We can, and almost always do, make moral choices without having to determine the nature of our existence and how we know that we know what we know that we know. We seem to use a process analogous to Rom 2:15, a combination of emotion and rational thought.
My argument is this: If we take a contentious moral issue such as the homosexual act or artificial contraception and look at how it is debated, for example here on CAF, no one takes a blind bit of notice about the chapter and verse wheeled out by the other side. Debaters will also try for absolutes from tradition on one side and science on the other. Again, none of it changes hearts and minds. It turns out that no one can point to a truth written on everyone’s hearts. We all have principles to live by but in the real world moral absolutes seem at best superfluous to the way we make personal moral decisions, and at worse can be dangerous if we put our own beliefs (in science, philosophy or religion) before the welfare of our fellow man.
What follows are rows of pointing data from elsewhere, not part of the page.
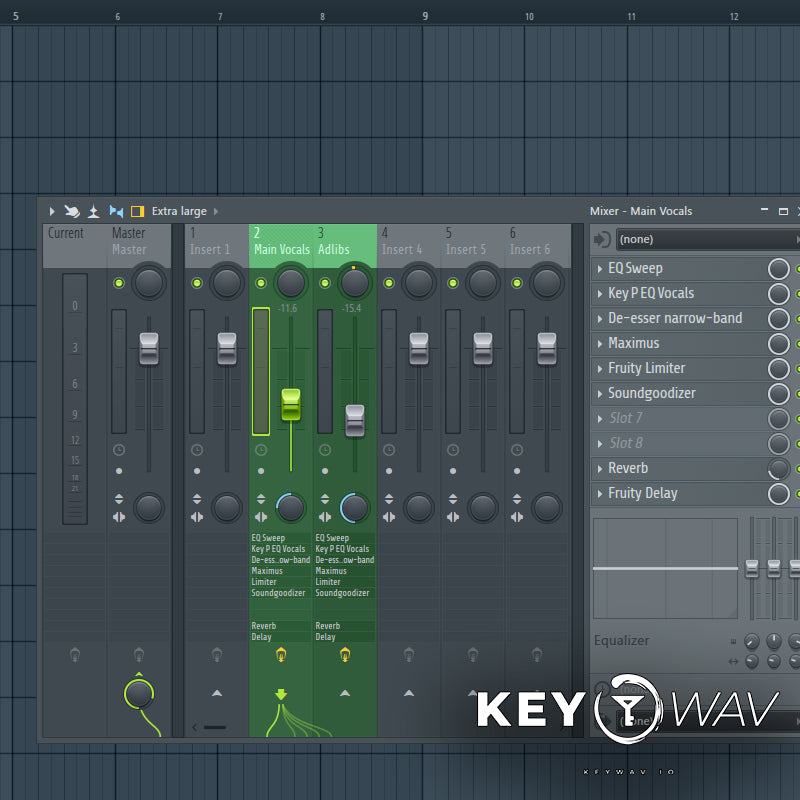Screen dimensions: 800x800
Task: Click the Main Vocals volume fader
Action: [291, 404]
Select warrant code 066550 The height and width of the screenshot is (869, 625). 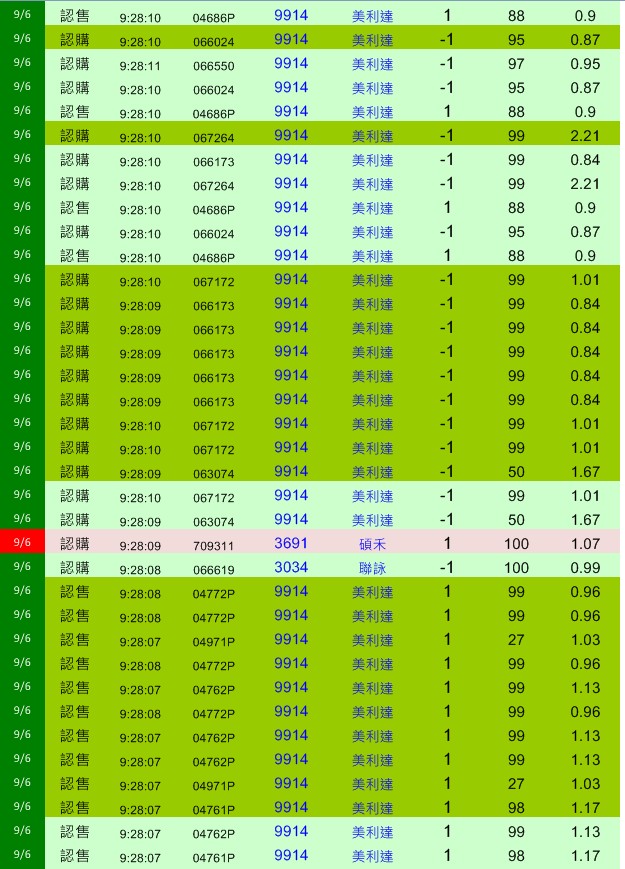coord(213,66)
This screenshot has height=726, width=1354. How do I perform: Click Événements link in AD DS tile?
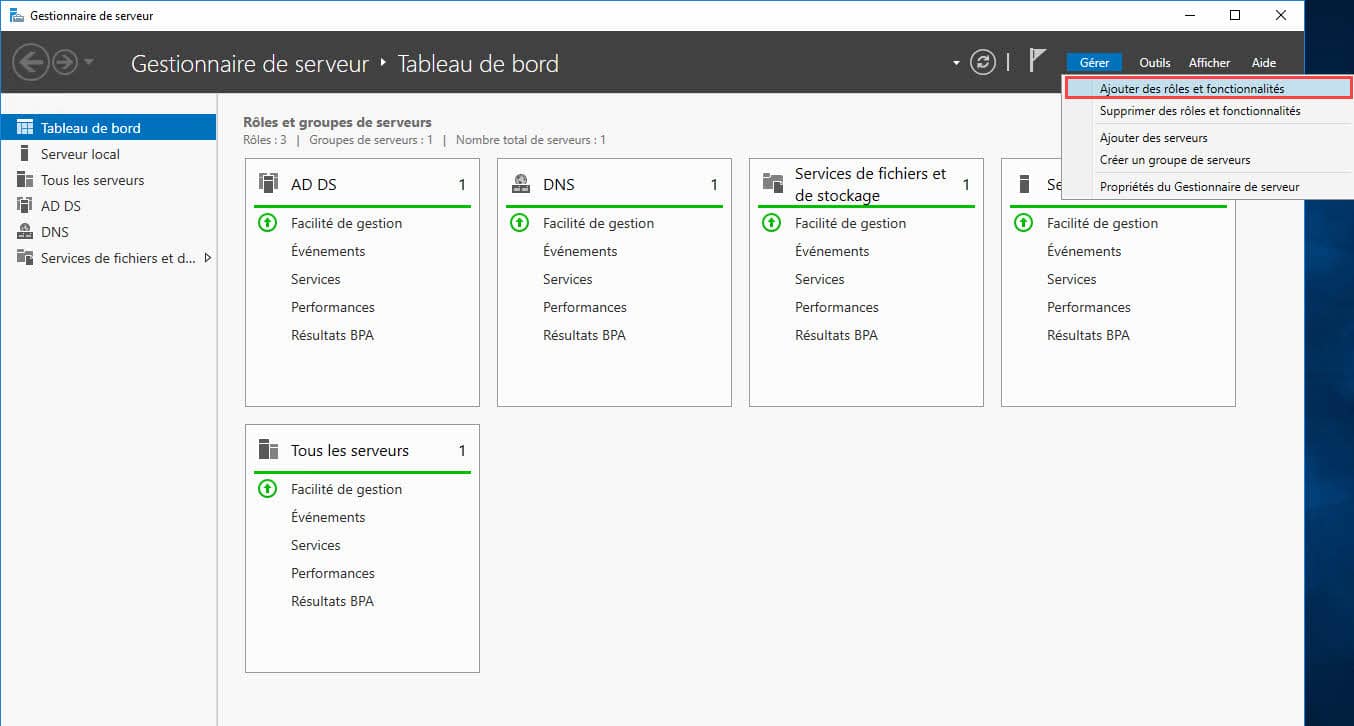tap(328, 251)

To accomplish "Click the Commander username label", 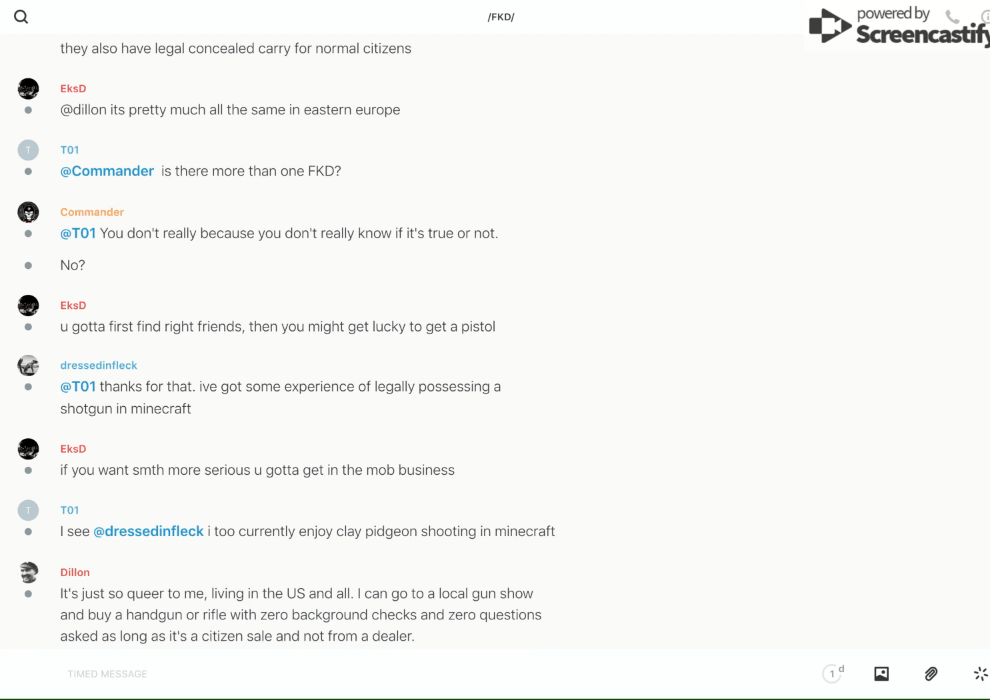I will 92,212.
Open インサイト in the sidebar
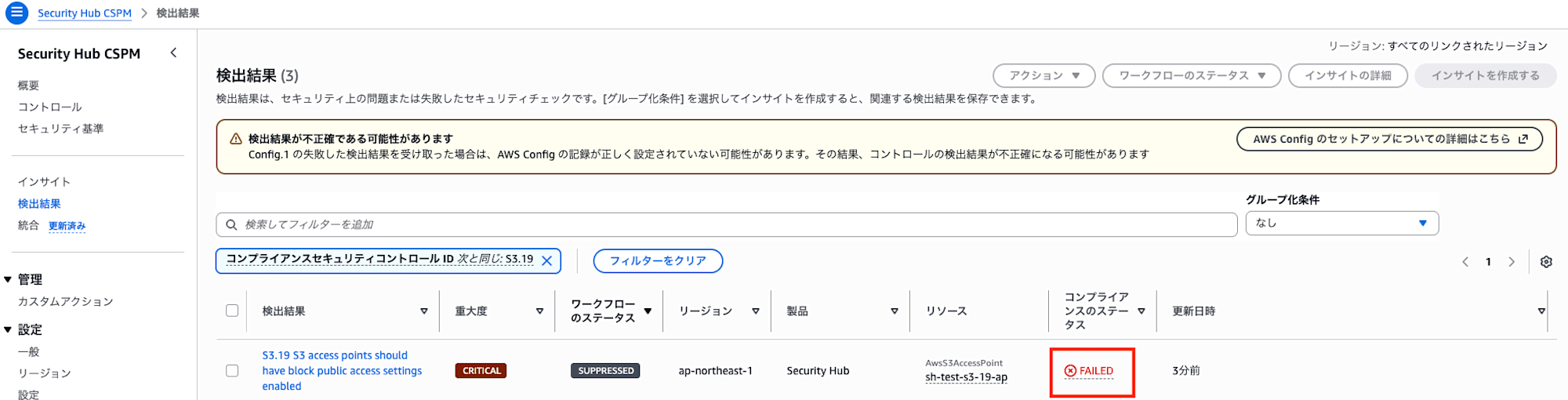This screenshot has width=1568, height=400. click(44, 181)
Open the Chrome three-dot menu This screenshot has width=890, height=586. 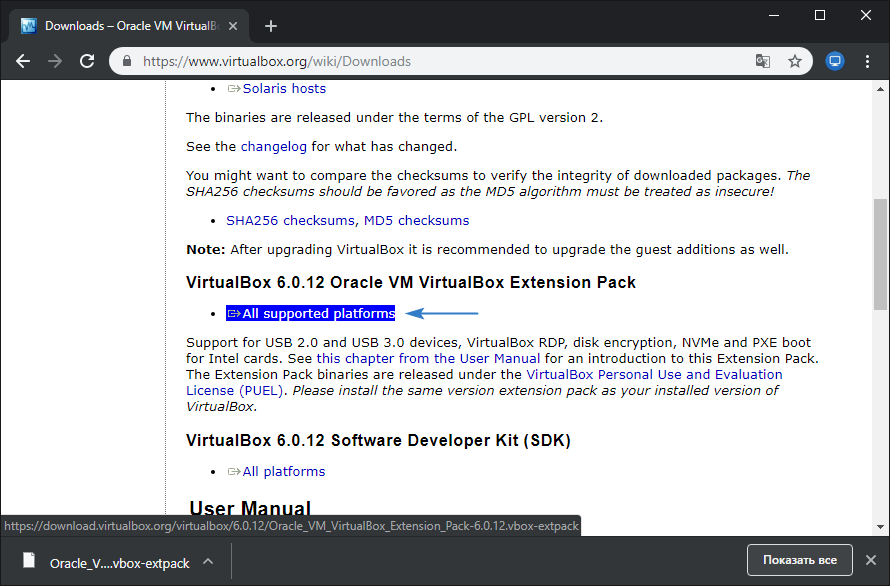(x=867, y=61)
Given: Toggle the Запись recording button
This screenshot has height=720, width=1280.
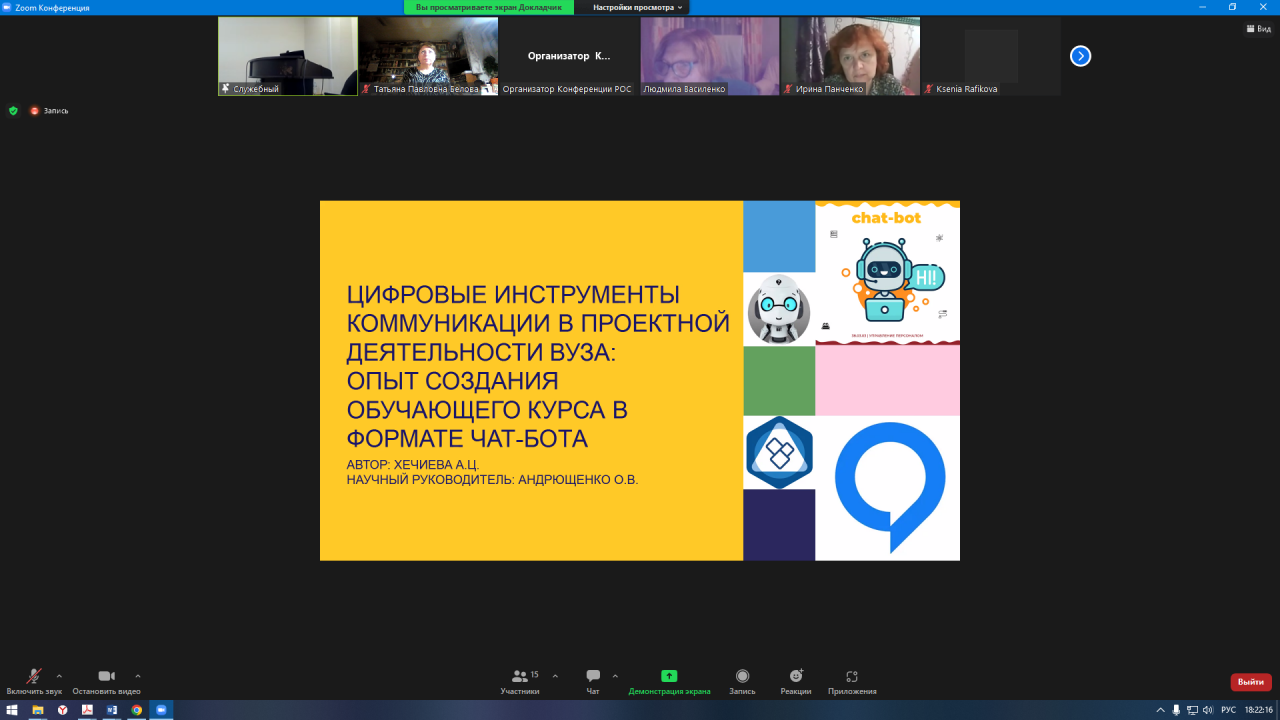Looking at the screenshot, I should tap(742, 676).
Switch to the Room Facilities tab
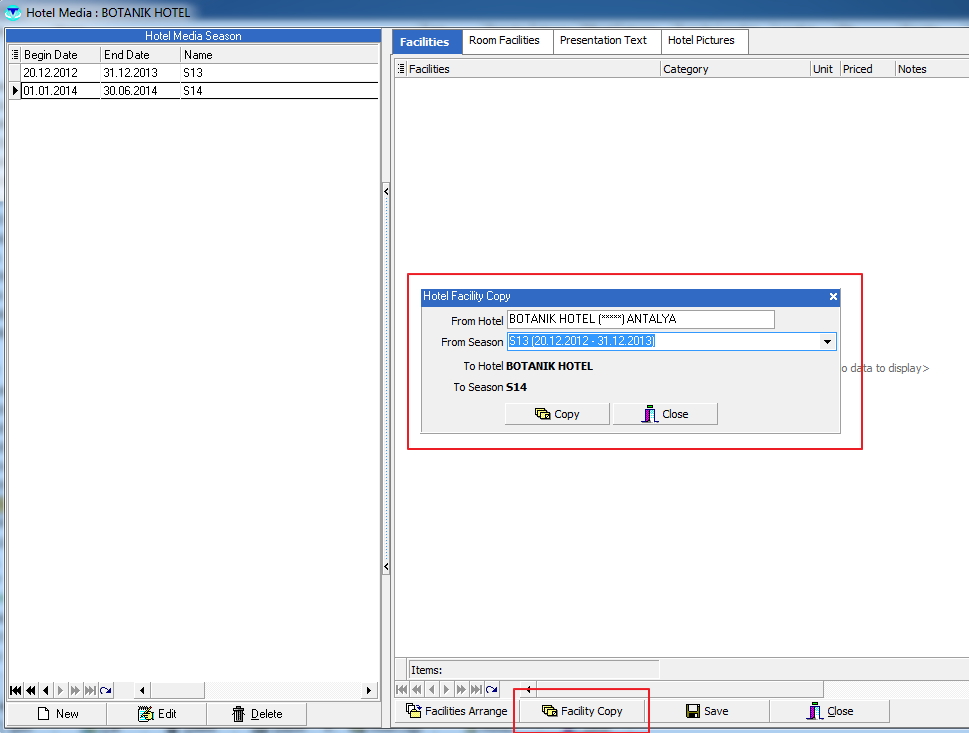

Do you, or do you not agree that there are something in this world that you consider like the Principle of Contradiction, the Empirical method, that Other Minds and Persons exists as TRUE objectively? Now that is from human experience. You might have misunderstood the term “human experience” as observation. That is incorrect.
My argument is that Morality is such a truth that is from human experience. Now what is your counter argument?
As for truths written in all our hearts, you are again talking about objectivity in the Normative sense. That is not what is meant by objective morality. What objective morality means is that regardless of whether it was written in your heart or not, whether the entire population believes it or not, some actions are MORAL and others are IMMORAL. You do not seem to have understood this according to what you have written above.